Public-utility regulation is a self-fulfilling prophecy: It assumes competition is impossible—and keeps it that way.

Utilities accept heavy regulation, which insulates them from competition. This quid pro quo makes sense only when technology is static and alternative infrastructure just isn’t cost-effective.

Broadband, however, isn’t a “natural monopoly” and it doesn’t require the kind of oversight originally developed for railroads. The industry is rapidly evolving and competition is thriving as never before, thanks to a regulatory light touch and despite lingering federal and local obstacles.

Competition Is Alive and Well

Telephone and cable companies have been trying to out-innovate each other since the mid-1990s. Despite talk of a cable monopoly in broadband, phone carriers are gaining ground.

AT&T’s upgraded DSL service, delivered via fiber to neighborhoods, should reach 75% of its footprint by 2016 with download speeds 10 to 15 times faster than Netflix high-definition streaming. Some 70% of Verizon households will soon have access to FiOS, the carrier’s fiber-to-the-home network, and cable firms have raised top download speeds to match Verizon’s. Google Fiber may expand its full-gigabit service to 34 more cities from the original three, giving more Americans access to a “third pipe” to the Internet.

One in 10 Americans, meanwhile, relies entirely on wireless broadband and the number is growing as those networks get faster. Opening more radio spectrum would help, but the FCC and Congress have moved slowly. Likewise, the FCC has been reluctant to let phone companies transition to Internet protocol-based networks, even though doing so would save billions of dollars that could be used to make the “second pipe” faster.

Where government has gotten out of the way, broadband competition, investment and innovation have flourished. Indeed, the regulatory light touch for broadband wisely begun by President Clinton’s FCC unleashed $1.3 trillion in private broadband investment. Yet some insist the FCC made a mistake in not subjecting broadband to public-utility rules in 2002.

Congress, including 74 Democrats, overwhelmingly opposed “reclassification” to public-utility status in 2010 and with good reason: Even if the FCC promises not to apply the most burdensome public-utility rules, the process would be slow and messy, paralyzing investment for years and discouraging new entrants.
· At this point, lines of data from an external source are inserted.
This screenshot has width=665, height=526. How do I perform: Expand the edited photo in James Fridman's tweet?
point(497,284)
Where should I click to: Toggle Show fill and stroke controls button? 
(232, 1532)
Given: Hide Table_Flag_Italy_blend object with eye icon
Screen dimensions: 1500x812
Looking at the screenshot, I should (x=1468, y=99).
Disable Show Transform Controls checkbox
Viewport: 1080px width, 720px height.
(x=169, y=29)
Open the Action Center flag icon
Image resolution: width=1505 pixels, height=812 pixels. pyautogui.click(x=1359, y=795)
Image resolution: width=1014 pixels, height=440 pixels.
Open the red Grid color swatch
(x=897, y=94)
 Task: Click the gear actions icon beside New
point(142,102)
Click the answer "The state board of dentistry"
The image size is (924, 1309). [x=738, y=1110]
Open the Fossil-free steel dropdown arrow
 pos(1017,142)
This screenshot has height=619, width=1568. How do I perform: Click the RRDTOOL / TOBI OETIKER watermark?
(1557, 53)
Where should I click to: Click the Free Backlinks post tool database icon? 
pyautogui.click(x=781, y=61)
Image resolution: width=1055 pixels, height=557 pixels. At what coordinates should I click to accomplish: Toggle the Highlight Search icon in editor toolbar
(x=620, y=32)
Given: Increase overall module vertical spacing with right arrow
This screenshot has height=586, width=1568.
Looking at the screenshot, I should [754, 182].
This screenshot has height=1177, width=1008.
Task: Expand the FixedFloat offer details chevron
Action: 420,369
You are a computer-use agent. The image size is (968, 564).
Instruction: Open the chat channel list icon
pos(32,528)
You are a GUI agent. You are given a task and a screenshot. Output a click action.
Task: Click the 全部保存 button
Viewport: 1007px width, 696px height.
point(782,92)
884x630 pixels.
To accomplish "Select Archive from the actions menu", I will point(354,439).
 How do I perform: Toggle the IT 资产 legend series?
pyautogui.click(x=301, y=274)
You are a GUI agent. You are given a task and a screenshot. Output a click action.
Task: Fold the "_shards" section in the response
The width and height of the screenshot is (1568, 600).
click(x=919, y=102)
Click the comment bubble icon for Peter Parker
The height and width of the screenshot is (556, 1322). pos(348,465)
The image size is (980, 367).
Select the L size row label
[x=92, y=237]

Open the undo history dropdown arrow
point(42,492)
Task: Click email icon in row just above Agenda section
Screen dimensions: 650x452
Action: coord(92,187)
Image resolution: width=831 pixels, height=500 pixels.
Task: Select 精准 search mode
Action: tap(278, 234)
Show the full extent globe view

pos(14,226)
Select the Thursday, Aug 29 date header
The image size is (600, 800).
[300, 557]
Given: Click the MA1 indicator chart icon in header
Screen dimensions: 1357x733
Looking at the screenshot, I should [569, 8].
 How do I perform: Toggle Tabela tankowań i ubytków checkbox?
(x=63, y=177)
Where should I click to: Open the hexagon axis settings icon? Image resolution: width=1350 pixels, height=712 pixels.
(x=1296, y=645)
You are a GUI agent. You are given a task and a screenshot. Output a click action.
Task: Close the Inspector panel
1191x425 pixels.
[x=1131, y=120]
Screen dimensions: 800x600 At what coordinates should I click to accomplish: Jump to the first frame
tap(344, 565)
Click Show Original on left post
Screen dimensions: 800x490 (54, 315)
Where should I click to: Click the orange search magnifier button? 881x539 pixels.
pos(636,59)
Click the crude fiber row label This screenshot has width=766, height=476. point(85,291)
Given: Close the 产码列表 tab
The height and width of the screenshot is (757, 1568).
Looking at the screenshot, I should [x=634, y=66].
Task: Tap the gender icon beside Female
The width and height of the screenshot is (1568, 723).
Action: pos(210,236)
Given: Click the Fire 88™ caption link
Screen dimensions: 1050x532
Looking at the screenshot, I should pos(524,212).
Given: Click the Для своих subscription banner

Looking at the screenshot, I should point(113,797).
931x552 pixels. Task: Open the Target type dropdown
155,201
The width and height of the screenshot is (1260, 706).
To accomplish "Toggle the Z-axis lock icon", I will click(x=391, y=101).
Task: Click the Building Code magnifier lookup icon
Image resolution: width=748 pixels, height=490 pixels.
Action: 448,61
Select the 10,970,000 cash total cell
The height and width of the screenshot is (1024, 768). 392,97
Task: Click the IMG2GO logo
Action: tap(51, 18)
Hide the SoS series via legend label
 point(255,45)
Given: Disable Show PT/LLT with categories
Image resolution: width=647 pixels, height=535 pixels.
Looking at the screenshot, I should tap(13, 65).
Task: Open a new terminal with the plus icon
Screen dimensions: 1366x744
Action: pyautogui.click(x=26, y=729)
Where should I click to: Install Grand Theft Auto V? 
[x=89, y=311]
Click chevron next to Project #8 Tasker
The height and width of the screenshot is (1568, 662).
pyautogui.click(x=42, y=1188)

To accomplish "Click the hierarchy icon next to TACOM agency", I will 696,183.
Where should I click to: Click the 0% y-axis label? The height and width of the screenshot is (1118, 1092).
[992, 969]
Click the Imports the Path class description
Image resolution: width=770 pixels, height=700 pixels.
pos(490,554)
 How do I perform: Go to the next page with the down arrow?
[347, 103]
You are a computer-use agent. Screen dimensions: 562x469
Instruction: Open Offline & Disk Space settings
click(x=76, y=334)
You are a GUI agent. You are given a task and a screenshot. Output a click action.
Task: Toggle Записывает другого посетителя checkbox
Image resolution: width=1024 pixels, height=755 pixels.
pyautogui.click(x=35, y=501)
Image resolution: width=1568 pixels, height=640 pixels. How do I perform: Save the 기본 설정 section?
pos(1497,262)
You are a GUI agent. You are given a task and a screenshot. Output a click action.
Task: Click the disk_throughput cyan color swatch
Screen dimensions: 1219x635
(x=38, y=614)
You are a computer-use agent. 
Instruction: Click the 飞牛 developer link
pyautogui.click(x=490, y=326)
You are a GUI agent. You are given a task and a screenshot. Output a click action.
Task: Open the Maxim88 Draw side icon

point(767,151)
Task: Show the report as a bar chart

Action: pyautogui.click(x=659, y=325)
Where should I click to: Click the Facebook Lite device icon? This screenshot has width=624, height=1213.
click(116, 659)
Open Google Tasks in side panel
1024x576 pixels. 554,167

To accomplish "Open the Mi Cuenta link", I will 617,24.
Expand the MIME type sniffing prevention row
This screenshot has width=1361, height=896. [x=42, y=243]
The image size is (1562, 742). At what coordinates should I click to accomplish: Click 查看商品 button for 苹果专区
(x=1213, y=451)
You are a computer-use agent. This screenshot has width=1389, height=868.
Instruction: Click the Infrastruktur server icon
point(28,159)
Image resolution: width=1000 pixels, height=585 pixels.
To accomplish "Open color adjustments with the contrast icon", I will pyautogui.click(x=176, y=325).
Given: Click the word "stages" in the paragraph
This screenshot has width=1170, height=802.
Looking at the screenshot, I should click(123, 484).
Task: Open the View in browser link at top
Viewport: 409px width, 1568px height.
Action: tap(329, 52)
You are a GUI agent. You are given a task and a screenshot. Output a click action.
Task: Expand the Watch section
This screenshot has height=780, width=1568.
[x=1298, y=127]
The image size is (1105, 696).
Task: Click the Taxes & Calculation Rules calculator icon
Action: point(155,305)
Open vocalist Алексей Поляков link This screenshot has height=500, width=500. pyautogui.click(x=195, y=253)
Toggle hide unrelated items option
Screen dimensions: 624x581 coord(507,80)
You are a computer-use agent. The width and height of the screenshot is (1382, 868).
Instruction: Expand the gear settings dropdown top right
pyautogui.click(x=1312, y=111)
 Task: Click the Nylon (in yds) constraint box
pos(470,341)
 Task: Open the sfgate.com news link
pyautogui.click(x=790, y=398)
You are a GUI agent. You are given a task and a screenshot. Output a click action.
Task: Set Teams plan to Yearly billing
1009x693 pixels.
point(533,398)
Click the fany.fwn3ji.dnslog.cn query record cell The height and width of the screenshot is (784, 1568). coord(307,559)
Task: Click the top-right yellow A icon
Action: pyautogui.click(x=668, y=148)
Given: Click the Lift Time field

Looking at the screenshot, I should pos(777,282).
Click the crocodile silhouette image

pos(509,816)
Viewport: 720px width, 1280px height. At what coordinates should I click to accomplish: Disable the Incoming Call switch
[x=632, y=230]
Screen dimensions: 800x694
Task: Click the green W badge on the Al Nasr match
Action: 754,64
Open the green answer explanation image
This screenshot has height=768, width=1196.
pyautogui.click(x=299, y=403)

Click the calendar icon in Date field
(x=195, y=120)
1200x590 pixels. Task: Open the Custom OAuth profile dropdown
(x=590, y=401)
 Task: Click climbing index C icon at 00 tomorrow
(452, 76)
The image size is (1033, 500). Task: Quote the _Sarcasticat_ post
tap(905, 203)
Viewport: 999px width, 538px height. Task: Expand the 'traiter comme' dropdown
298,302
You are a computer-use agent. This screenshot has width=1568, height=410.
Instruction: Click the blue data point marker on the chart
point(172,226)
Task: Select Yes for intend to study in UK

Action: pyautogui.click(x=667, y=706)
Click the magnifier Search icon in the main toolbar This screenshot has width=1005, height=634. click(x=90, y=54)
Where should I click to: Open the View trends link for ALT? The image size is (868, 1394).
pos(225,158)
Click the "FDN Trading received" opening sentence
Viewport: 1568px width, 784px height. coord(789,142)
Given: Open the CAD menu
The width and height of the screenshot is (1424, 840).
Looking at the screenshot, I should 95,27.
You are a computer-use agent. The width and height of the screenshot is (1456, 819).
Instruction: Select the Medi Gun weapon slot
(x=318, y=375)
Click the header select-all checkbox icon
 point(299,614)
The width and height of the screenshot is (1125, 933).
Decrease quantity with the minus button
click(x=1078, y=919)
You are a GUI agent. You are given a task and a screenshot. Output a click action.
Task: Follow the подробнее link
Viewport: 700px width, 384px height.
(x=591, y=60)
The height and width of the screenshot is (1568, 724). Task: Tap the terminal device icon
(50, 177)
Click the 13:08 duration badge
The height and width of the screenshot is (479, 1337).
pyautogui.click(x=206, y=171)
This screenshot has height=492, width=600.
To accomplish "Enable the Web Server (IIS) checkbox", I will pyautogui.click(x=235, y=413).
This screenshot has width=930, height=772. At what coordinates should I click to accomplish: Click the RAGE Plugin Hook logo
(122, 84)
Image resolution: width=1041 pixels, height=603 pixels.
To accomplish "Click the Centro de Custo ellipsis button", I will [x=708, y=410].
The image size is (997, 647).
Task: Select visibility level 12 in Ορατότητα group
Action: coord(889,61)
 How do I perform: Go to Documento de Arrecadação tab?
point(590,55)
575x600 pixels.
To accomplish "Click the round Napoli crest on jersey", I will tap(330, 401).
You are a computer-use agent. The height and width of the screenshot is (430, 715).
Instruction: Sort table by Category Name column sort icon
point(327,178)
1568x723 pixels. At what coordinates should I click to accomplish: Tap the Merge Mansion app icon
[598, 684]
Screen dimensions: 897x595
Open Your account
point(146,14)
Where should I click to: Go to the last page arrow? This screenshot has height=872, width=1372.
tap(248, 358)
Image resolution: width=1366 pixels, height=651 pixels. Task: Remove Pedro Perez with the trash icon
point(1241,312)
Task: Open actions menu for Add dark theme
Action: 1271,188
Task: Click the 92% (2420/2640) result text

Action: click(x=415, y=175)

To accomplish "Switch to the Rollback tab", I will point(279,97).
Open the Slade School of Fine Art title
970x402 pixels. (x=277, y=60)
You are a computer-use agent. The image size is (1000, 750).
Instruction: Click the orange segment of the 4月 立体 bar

And for what? The FCC has already claimed sweeping powers to regulate broadband just shy of a full-blown utility. The more judiciously it uses that power the better, but merely having the option makes reclassification largely unnecessary.

A Better Way

Reclassification would distract the FCC from doing what it can to facilitate broadband competition and deployment.

Some think the answer is having cities operate broadband networks. Provo, Utah, tried that, and the city wound up selling its $39 million network to Google Fiber for $1 after realizing the city just wasn’t good at running it.

Instead, municipalities should reduce the local bureaucracy that discourages new entrants like Google Fiber and even incumbents like Verizon from expanding. If cities want to spend tax dollars to improve Internet access, they should install “Dig Once” conduits under streets that any broadband provider could lease. That could make deployment 90% cheaper while adding just 1% to the cost of a road project.

Increased competition can bring down prices, making Internet access more affordable for those who still don’t have it. Subsidies also could help—but added regulatory barriers certainly won’t.

Broadband should be regulated like most other industries: through antitrust and consumer-protection laws. That’s a better model for regulation—one that doesn’t give up on competition.